Stem cells are a safe therapy for patients with amyotrophic lateral sclerosis (ALS), according to the results of a recently completed phase 1 clinical trial. Details of the trial, conducted by scientists in South Korea, are published in STEM CELLS Translational Medicine.

The trial was the next phase of research into stem cells and ALS being conducted at Hanyang University and Corestem Inc., both in Seoul, and Inje University College of Medicine in Busan. ALS is a rapidly progressive, invariably fatal neurological disease that attacks the motor nerve cells (neurons) responsible for controlling voluntary muscles. The Hanyang University team’s phase 1 trial had two goals: to test whether stem cells were a safe treatment for ALS, and to learn whether two injections of the cells might prove more beneficial than a single injection.
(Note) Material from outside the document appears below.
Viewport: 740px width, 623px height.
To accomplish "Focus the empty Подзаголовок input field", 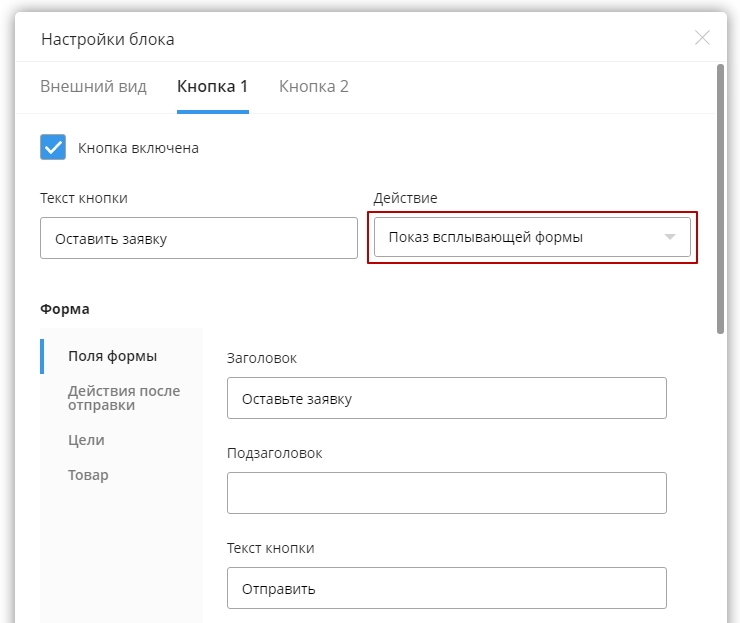I will pyautogui.click(x=446, y=493).
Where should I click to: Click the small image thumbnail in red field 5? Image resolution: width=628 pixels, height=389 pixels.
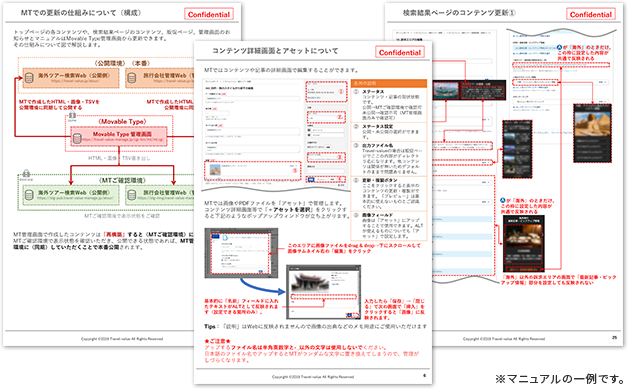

“In our pilot study we followed a group of ALS patients for six months after giving them a single injection of mesenchymal stromal cells (MSCs) and found the treatment to be both safe and feasible,” said the trial’s co-leader, Seung Hyun Kim, director of Hanyang University Hospital’s Cell Therapy Center and professor in Hanyang University’s Department of Neurology. “In this next phase, we wanted to see if two injections would prove even more beneficial, and we wanted to follow the participants for a longer period of time to determine if the treatment proved safe for a longer term than in the pilot phase.”
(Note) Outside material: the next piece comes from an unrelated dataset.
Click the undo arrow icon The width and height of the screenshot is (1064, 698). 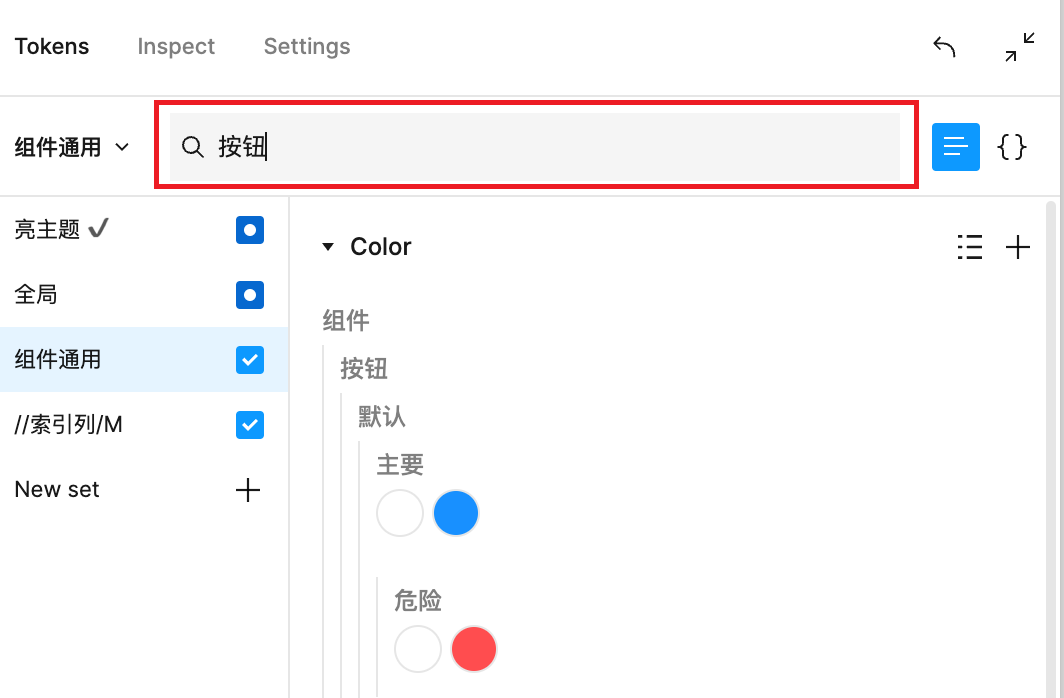(943, 46)
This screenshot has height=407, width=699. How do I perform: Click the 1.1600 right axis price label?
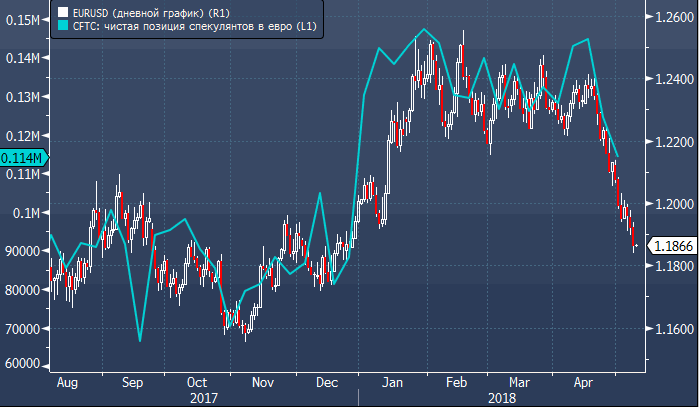670,329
MSCs, which are found in bone marrow, generate bone, cartilage and fat cells that support the formation of blood and fibrous connective tissue. They have emerged as a potentially promising treatment for ALS due to their ability to regenerate lost or damaged cells and for their anti-inflammatory capabilities.
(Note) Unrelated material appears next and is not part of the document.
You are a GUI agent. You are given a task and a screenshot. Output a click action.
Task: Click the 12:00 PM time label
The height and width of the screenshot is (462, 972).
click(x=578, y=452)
Eight patients with definite or probable ALS were enrolled in the new study, although one died shortly after enrolment. After a three-month lead-in period, MSCs were isolated from each patient’s bone marrow two times, at an interval of 26 days, with each group of MSCs then expanded in the lab for 28 days before being injected into the donor patients. The seven patients received intrathecal (cerebrospinal fluid space) injections of their own MSCs in two separate treatments given 26 days apart. Kim said, “Intrathecal injections have the advantages of not only avoiding invasive surgical technique that had been done in the previous other group’s study, but also it is easy to do repeated procedures without harm to the patients.”
Their ALS functional status and safety was then evaluated for 12 months after the first injection.
“No serious adverse events were observed during this period,” reported co-leader Ki-Wook Oh, also of Hanyang University’s neurology department. “Additionally, there was no advancement in ALS symptoms in any of the patients during the 12-month period.”
Kim added, “This study shows that stem cells as a therapeutic approach for ALS are feasible and well-tolerated at least for 12 months, supporting the need for a late-stage clinical trial to examine their in-depth safety, biological effects and efficacy. Randomised, semi-double blind controlled phase 2 clinical data on 72 ALS patients, which recently was submitted to the Korean FDA, will be released in the near future.”